◆ TÂCHES À RÉALISER ◆
A – D'après l'extrait, au cours de quelles décennies les appareils israéliens auraient-ils commis des attentats contre des Occidentaux qui soutenaient Israël ?
B – Veuillez renvoyer sans modification le passage de l'extrait qui s'ouvre sur les mots contenant « Le numéro un » et se termine par « a-t-il rapporté aussi. ».

◆ EXTRAIT DU TEXTE ◆
***

Israël a tué des juifs …et ses alliés aussi

Autre omission majeure dans les médias israéliens sur ce discours. La partie où il a assuré que des juifs sionistes ont bel et bien tué des juifs qui ne l’étaient pas.

Sayed Nasrallah a dit :
« A la base des mémoires d’un certain nombre de responsables du Mossad et à la base d’articles qui sont écrits de nos jours aussi dans certains journaux de l’entité de l’ennemi et de certains livres, Israël ne tue pas seulement ses agents. Il tue son propre peuple, ses propres gens, il tue des juifs… Des juifs. Il les tue pour servir son projet…. En Egypte, ils ont tué des juifs. C’est inscrit dans les procès, les investigations, les aveux et les mémoires. Parce qu’il y avait des juifs égyptiens qui n’ont pas accepté d’émigrer en Palestine. Ils ont alors exécuté des assassinats et des explosions contre eux pour qu’ils y aillent. En Irak, il en a été de même avec des assassinats et des attentats aux explosifs pour les pousser à aller en Palestine. Et en Europe de l’est et de l’ouest, ils ont aussi exécuté des attentats pareils ».

Le numéro un du Hezbollah rapporte aussi des attentats similaires, sous fausse bannière, contre des alliés d’Israël, pour les attribuer aux pays arabes et empoisonner leurs relations avec eux.

« Et en plus ils ont fait ceci aussi avec des pays qui soutiennent le projet israélien comme les Anglais et les autres. Les appareils israéliens ont exécuté dans les années 50 et 60 des attentats aux explosifs et des assassinats contre des occidentaux qui soutenaient Israël dans le but de monter ces pays occidentaux contre l’Egypte, contre l’Irak ou d’autres pays arabes. Ceci est inscrit dans les livres », a-t-il rapporté aussi.

« Vous savez quoi de l’histoire d’Israël et du sionisme et de ses massacres, non seulement contre les Musulmans, les Chrétiens et les Arabes, mais aussi contre les juifs eux-mêmes qui refusaient d’émigrer en Israël et qui refusaient l’idée d’Israël et qui vivent actuellement dans de nombreux endroits dans le monde ».

Et de conclure: « Oui le cerveau israélien est capable de faire ceci. Si vous ne le savez pas, c’est parce que vous êtes ignorants ».

***

◆ BLOC DE DONNÉES ◆
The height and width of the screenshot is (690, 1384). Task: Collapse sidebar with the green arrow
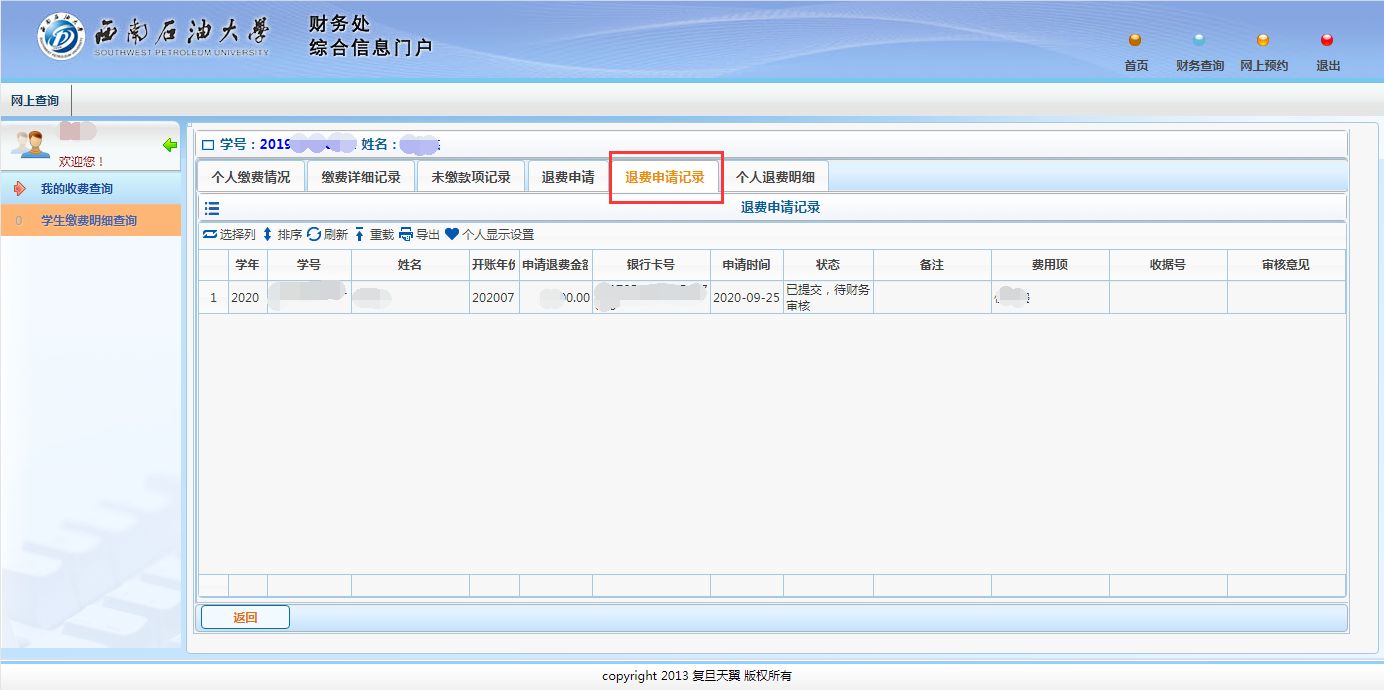[170, 146]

***

◆ RÉSULTATS DANS L'ORDRE ◆
A – Dans les années 50 et 60.

B –
Le numéro un du Hezbollah rapporte aussi des attentats similaires, sous fausse bannière, contre des alliés d’Israël, pour les attribuer aux pays arabes et empoisonner leurs relations avec eux.

« Et en plus ils ont fait ceci aussi avec des pays qui soutiennent le projet israélien comme les Anglais et les autres. Les appareils israéliens ont exécuté dans les années 50 et 60 des attentats aux explosifs et des assassinats contre des occidentaux qui soutenaient Israël dans le but de monter ces pays occidentaux contre l’Egypte, contre l’Irak ou d’autres pays arabes. Ceci est inscrit dans les livres », a-t-il rapporté aussi.